Task prompt =>
Copy out the material below with every "How do I perform" changed to "How can I do this", keeping everything else the same.

Provided data =>
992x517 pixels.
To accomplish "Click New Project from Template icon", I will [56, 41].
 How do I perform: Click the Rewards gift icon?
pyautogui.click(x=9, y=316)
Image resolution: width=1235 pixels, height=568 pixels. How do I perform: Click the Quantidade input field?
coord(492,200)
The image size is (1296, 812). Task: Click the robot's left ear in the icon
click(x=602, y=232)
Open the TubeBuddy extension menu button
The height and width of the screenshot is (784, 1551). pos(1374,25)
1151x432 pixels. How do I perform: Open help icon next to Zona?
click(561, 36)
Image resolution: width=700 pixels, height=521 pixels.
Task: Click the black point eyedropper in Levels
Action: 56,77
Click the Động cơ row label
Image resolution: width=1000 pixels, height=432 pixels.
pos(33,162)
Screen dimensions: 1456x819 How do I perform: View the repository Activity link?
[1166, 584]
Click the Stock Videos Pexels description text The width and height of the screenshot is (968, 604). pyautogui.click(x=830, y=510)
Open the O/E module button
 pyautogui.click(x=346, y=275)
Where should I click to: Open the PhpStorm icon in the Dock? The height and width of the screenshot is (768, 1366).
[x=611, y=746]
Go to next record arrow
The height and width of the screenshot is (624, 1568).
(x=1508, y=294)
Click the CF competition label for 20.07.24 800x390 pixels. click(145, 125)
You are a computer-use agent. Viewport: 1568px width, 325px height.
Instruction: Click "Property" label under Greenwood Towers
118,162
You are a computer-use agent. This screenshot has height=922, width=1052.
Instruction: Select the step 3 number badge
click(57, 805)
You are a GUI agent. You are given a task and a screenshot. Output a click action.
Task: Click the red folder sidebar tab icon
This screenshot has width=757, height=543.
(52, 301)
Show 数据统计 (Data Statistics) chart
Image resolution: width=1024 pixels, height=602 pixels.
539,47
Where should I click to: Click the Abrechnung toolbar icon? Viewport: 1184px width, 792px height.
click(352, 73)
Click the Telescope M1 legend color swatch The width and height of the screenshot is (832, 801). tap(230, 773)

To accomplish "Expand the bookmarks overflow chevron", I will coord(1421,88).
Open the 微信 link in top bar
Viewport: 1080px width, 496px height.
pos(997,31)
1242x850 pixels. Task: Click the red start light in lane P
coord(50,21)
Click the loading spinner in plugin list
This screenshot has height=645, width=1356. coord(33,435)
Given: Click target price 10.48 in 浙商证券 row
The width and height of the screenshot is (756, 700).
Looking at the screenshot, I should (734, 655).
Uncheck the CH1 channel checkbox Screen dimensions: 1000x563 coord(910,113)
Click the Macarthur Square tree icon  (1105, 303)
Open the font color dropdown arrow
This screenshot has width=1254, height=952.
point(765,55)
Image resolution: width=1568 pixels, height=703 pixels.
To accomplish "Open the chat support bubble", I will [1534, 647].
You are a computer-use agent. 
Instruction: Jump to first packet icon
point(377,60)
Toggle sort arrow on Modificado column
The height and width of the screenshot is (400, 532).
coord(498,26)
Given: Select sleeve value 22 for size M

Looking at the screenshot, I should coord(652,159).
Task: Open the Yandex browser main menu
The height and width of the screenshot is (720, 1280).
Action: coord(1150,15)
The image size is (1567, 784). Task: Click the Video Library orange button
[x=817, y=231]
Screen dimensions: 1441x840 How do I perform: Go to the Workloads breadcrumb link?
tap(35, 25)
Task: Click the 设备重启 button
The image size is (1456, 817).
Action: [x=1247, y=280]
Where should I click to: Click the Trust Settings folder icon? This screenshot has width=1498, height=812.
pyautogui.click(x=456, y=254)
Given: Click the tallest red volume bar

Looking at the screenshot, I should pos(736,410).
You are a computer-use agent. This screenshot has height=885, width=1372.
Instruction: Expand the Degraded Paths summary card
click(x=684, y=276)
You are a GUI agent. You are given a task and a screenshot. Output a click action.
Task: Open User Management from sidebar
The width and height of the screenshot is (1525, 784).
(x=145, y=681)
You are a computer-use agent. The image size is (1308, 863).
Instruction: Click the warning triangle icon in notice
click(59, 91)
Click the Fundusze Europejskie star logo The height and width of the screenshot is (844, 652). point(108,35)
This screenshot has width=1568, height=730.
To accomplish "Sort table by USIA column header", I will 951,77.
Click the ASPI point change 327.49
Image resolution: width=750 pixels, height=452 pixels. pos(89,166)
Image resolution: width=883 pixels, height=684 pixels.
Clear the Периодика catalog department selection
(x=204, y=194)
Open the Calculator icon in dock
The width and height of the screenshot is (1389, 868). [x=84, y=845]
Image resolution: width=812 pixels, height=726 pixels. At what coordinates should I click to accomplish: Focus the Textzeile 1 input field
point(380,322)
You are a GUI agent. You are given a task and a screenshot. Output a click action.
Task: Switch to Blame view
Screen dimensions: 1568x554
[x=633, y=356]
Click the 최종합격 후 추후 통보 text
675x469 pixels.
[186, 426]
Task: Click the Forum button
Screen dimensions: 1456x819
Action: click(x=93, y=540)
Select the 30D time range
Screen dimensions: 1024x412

Complete output =>
992x517 pixels.
To accomplish "Click New Project from Template icon", I will [56, 41].
 How can I do this: Click the Rewards gift icon?
pyautogui.click(x=9, y=316)
Image resolution: width=1235 pixels, height=568 pixels. How can I do this: Click the Quantidade input field?
coord(492,200)
The image size is (1296, 812). Task: Click the robot's left ear in the icon
click(x=602, y=232)
Open the TubeBuddy extension menu button
The height and width of the screenshot is (784, 1551). pos(1374,25)
1151x432 pixels. How can I do this: Open help icon next to Zona?
click(561, 36)
Image resolution: width=700 pixels, height=521 pixels.
Task: Click the black point eyedropper in Levels
Action: 56,77
Click the Động cơ row label
Image resolution: width=1000 pixels, height=432 pixels.
pos(33,162)
Screen dimensions: 1456x819 How can I do this: View the repository Activity link?
[1166, 584]
Click the Stock Videos Pexels description text The width and height of the screenshot is (968, 604). pyautogui.click(x=830, y=510)
Open the O/E module button
 pyautogui.click(x=346, y=275)
Where should I click to: Open the PhpStorm icon in the Dock? The height and width of the screenshot is (768, 1366).
[x=611, y=746]
Go to next record arrow
The height and width of the screenshot is (624, 1568).
(x=1508, y=294)
Click the CF competition label for 20.07.24 800x390 pixels. click(145, 125)
You are a computer-use agent. Viewport: 1568px width, 325px height.
Instruction: Click "Property" label under Greenwood Towers
118,162
You are a computer-use agent. This screenshot has height=922, width=1052.
Instruction: Select the step 3 number badge
click(57, 805)
You are a GUI agent. You are given a task and a screenshot. Output a click action.
Task: Click the red folder sidebar tab icon
This screenshot has width=757, height=543.
(52, 301)
Show 数据统计 (Data Statistics) chart
Image resolution: width=1024 pixels, height=602 pixels.
539,47
Where should I click to: Click the Abrechnung toolbar icon? Viewport: 1184px width, 792px height.
click(352, 73)
Click the Telescope M1 legend color swatch The width and height of the screenshot is (832, 801). tap(230, 773)

To accomplish "Expand the bookmarks overflow chevron", I will coord(1421,88).
Open the 微信 link in top bar
Viewport: 1080px width, 496px height.
pos(997,31)
1242x850 pixels. Task: Click the red start light in lane P
coord(50,21)
Click the loading spinner in plugin list
This screenshot has height=645, width=1356. coord(33,435)
Given: Click target price 10.48 in 浙商证券 row
The width and height of the screenshot is (756, 700).
Looking at the screenshot, I should (734, 655).
Uncheck the CH1 channel checkbox Screen dimensions: 1000x563 coord(910,113)
Click the Macarthur Square tree icon  (1105, 303)
Open the font color dropdown arrow
This screenshot has width=1254, height=952.
point(765,55)
Image resolution: width=1568 pixels, height=703 pixels.
To accomplish "Open the chat support bubble", I will [1534, 647].
You are a computer-use agent. 
Instruction: Jump to first packet icon
point(377,60)
Toggle sort arrow on Modificado column
The height and width of the screenshot is (400, 532).
coord(498,26)
Given: Select sleeve value 22 for size M

Looking at the screenshot, I should coord(652,159).
Task: Open the Yandex browser main menu
The height and width of the screenshot is (720, 1280).
Action: coord(1150,15)
The image size is (1567, 784). Task: Click the Video Library orange button
[x=817, y=231]
Screen dimensions: 1441x840 How can I do this: Go to the Workloads breadcrumb link?
tap(35, 25)
Task: Click the 设备重启 button
The image size is (1456, 817).
Action: [x=1247, y=280]
Where should I click to: Click the Trust Settings folder icon? This screenshot has width=1498, height=812.
pyautogui.click(x=456, y=254)
Given: Click the tallest red volume bar

Looking at the screenshot, I should pos(736,410).
You are a computer-use agent. This screenshot has height=885, width=1372.
Instruction: Expand the Degraded Paths summary card
click(x=684, y=276)
You are a GUI agent. You are given a task and a screenshot. Output a click action.
Task: Open User Management from sidebar
The width and height of the screenshot is (1525, 784).
(x=145, y=681)
You are a computer-use agent. The image size is (1308, 863).
Instruction: Click the warning triangle icon in notice
click(59, 91)
Click the Fundusze Europejskie star logo The height and width of the screenshot is (844, 652). point(108,35)
This screenshot has width=1568, height=730.
To accomplish "Sort table by USIA column header", I will 951,77.
Click the ASPI point change 327.49
Image resolution: width=750 pixels, height=452 pixels. pos(89,166)
Image resolution: width=883 pixels, height=684 pixels.
Clear the Периодика catalog department selection
(x=204, y=194)
Open the Calculator icon in dock
The width and height of the screenshot is (1389, 868). [x=84, y=845]
Image resolution: width=812 pixels, height=726 pixels. At what coordinates should I click to accomplish: Focus the Textzeile 1 input field
point(380,322)
You are a GUI agent. You are given a task and a screenshot. Output a click action.
Task: Switch to Blame view
Screen dimensions: 1568x554
[x=633, y=356]
Click the 최종합격 후 추후 통보 text
675x469 pixels.
[186, 426]
Task: Click the Forum button
Screen dimensions: 1456x819
Action: click(x=93, y=540)
Select the 30D time range
Screen dimensions: 1024x412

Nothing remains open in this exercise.